Efficient attention implementation for long sequences

What is the correct way to implement attention for long sequences in pytorch ?

I have the following model, called CRNN:

[Several convolutions]

(*) the input to the RNNs is not passed as hidden state, but it it instead fed directly
to the RNN, the hidden sate is set to zero at the beginning.

The goal of the model is extract text from an image.

I would like to add an attention mechanism to the model between RNN1 and RNN2 I have tried several approaches but none of the seems to work: the sequences are large, so the approaches found no the web (which are mainly focused on translation) either cause to a big slow down in the training process or make the program crash with an out of memory error from the graphics card.

Approach 1

First I based the code on several articles:

It is not a “copy and paste” but the implementation Idea is the same - go over the sequence in a for loop and apply attention on each iteration.

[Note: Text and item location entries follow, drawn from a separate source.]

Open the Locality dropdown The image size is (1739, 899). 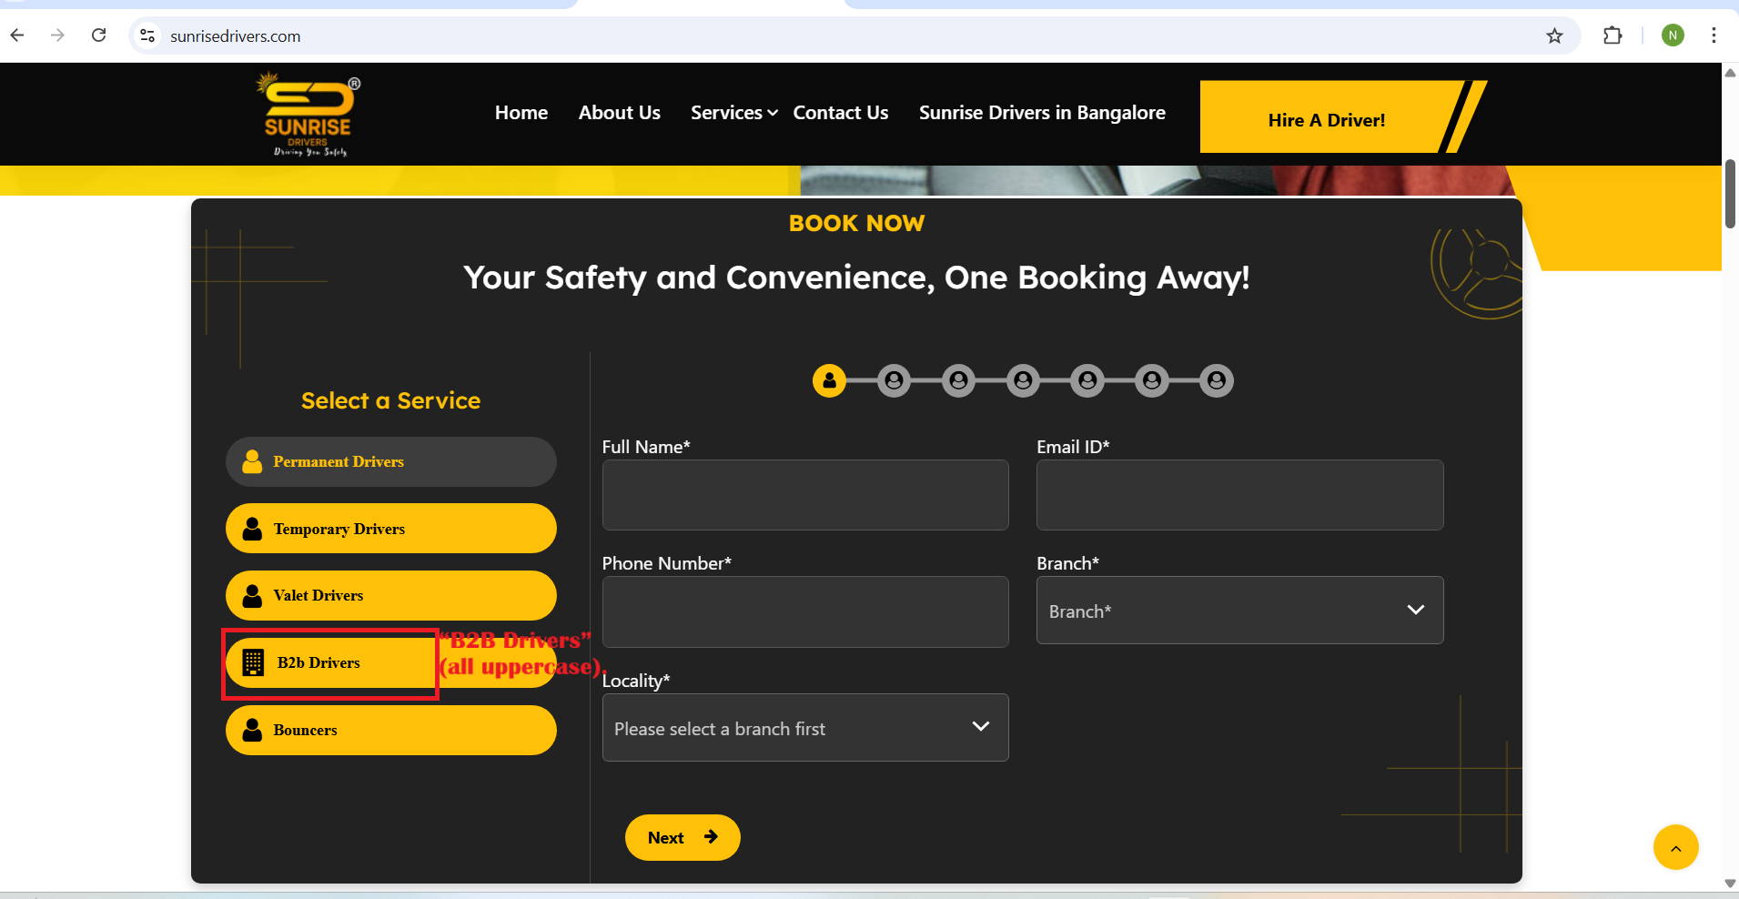pos(804,728)
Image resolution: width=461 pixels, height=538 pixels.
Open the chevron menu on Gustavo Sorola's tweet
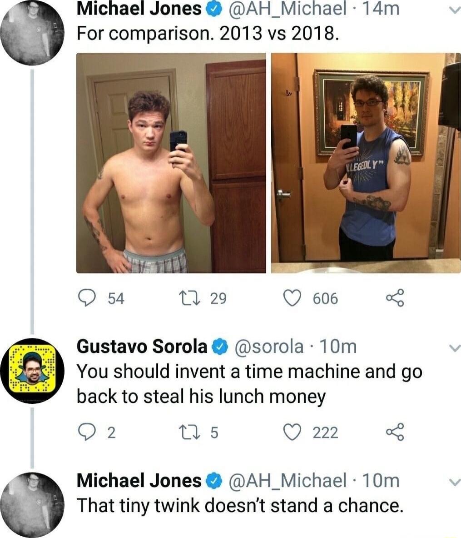[x=455, y=348]
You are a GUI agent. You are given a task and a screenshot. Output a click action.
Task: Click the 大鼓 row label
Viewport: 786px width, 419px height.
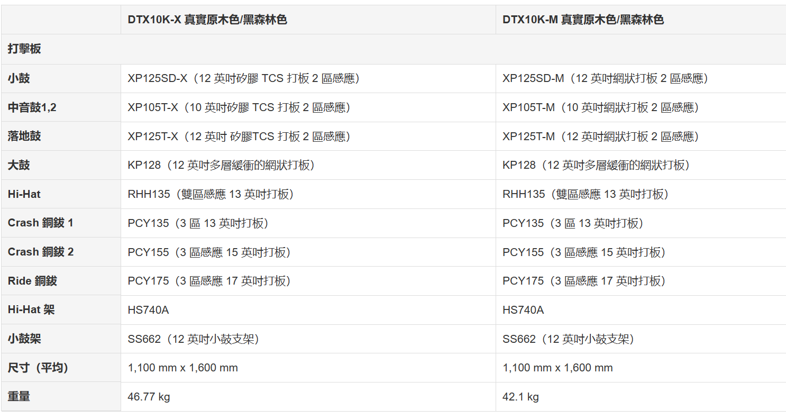19,165
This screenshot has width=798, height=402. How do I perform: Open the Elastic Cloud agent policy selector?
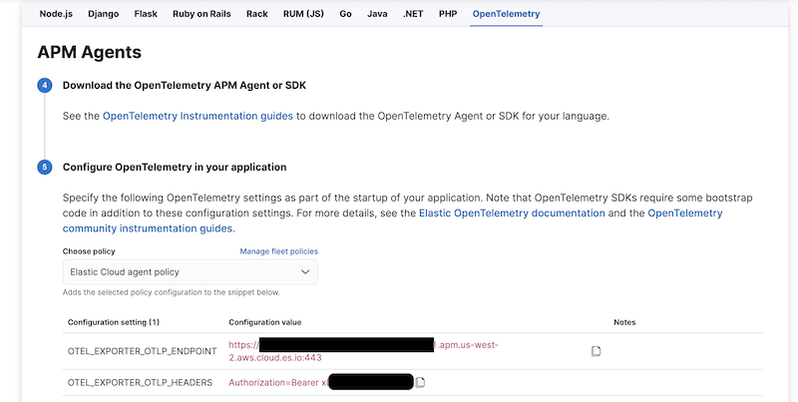pos(190,271)
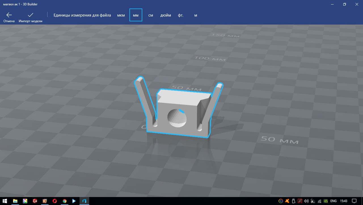Click the Avast tray icon
The width and height of the screenshot is (363, 205).
click(x=287, y=201)
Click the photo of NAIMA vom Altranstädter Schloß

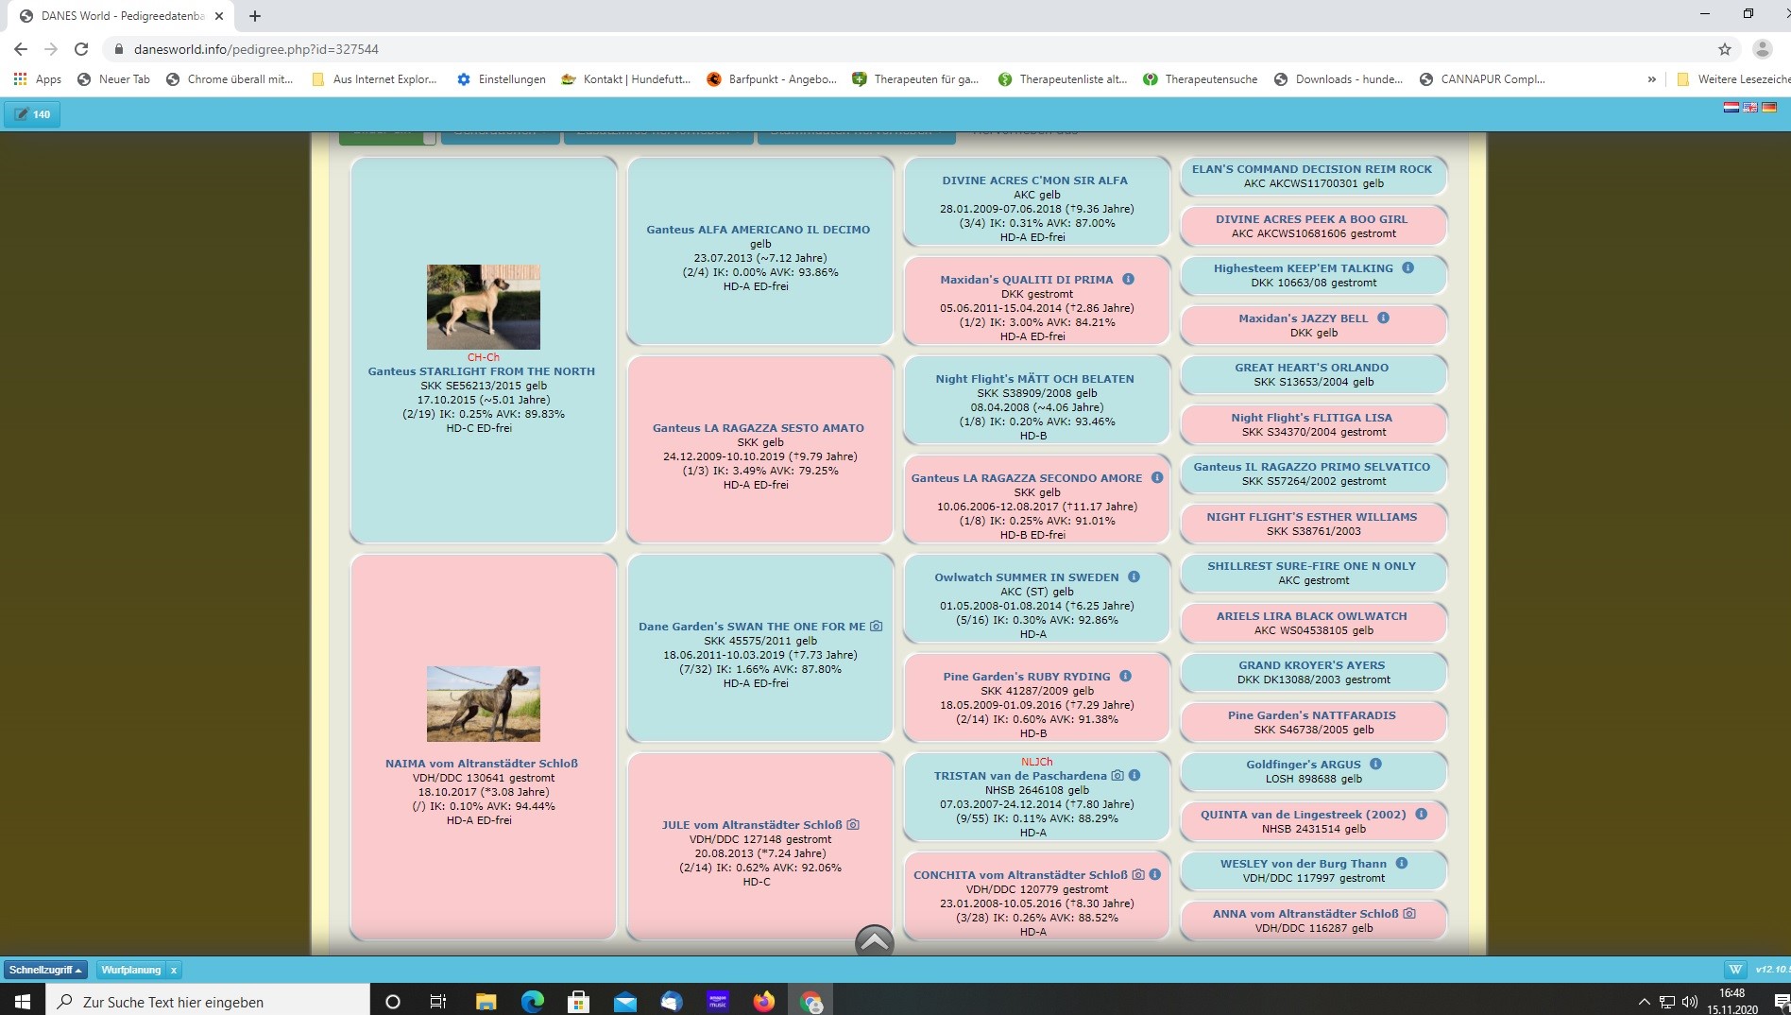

This solution is not working since the sequences are pretty big, usually the sequence length amounts to 800

class Attention(nn.Module):
    def __init__(self, dim):
        self.linear = nn.Linear(dim*2, dim, bias=False)
    def forward(self, x, context):
        assert x.size(0) == context.size(0), \
            f' x: {x.size()} ctx : {context.size()} I' # x: batch x dim
        assert x.size(1) == context.size(2), \
            f' x: {x.size()} ctx : {context.size()} II' # context: batch x seq x dim
        attn = F.softmax(
                x.unsqueeze(2) # bsz x dim x 1
            )                  # bsz x seq x 1
            .squeeze(2)        # bsz x seq
            , dim = 1)
        weighted_context = attn.unsqueeze(1) # bsz x 1 x seq 
        weighted_context = weighted_context.bmm(context)             # bsz x 1 x dim
        weighted_context = weighted_context.squeeze(1)               # bsz x dim
        o = self.linear(torch.cat((x, weighted_context), 1))
        return F.tanh(o)

class AttnLSTM(nn.Module):

    def __init__(self, d_inp, d_hidden):
        #self.rnn = nn.LSTM(d_inp, d_hidden)
        self.rnn = nn.GRU(d_inp, d_hidden)
        self.d_hidden = d_hidden
        self.attn = Attention(d_hidden)

    def init_hidden(self, bsz):
        cuda = True
        tt = torch.cuda if cuda else torch  # use cuda tensor or not
        if isinstance(self.rnn, nn.LSTM):
            # create initial hidden state and initial cell state
            h = Variable(tt.FloatTensor(1, bsz, self.d_hidden).zero_())
            c = Variable(tt.FloatTensor(1, bsz, self.d_hidden).zero_())
            return (h, c)
        else: # GRU
            h = Variable(tt.FloatTensor(1, bsz, self.d_hidden).zero_())
            return h

    def forward(self, xs, context):
        # xs ~ seq x batch x dim
        o = []
        hidden = self.init_hidden(xs.size(1))
        for x in xs:
            res, hidden = self.rnn(x.unsqueeze(0), hidden)
            o.append(self.attn(res.squeeze(0), context))
        return torch.stack(o, 0)
class AttentionLSTMSlow(nn.Module):
    def __init__(self, nin, nh, nout):
        self.rnn1 = nn.LSTM(nin, nh, True)
        self.rnn2 = AttnLSTM(nh*2, nh*2)
        self.fc2 = nn.Linear(nh*2, nout)
    def forward(self, inp):
        rnn1, _ = self.rnn1(inp, hidden)
        rnn2 = self.rnn2(rnn1, context=rnn1.transpose(0, 1))
        return self.fc2(rnn2)

Approach 2.1

I tried to implement attention using matrix BLAS matrix operations but it
crashed with an out of memory error, which I suppose, is caused by autograd trying to
pass gradients through the scores variable

class AttentionLSTM3(nn.Module):
    def __init__(self, nin, nh, nout):
        self.rnn1 = nn.LSTM(nin, nh, True)
        self.rnn2 = nn.LSTM(nh*2, nh, True)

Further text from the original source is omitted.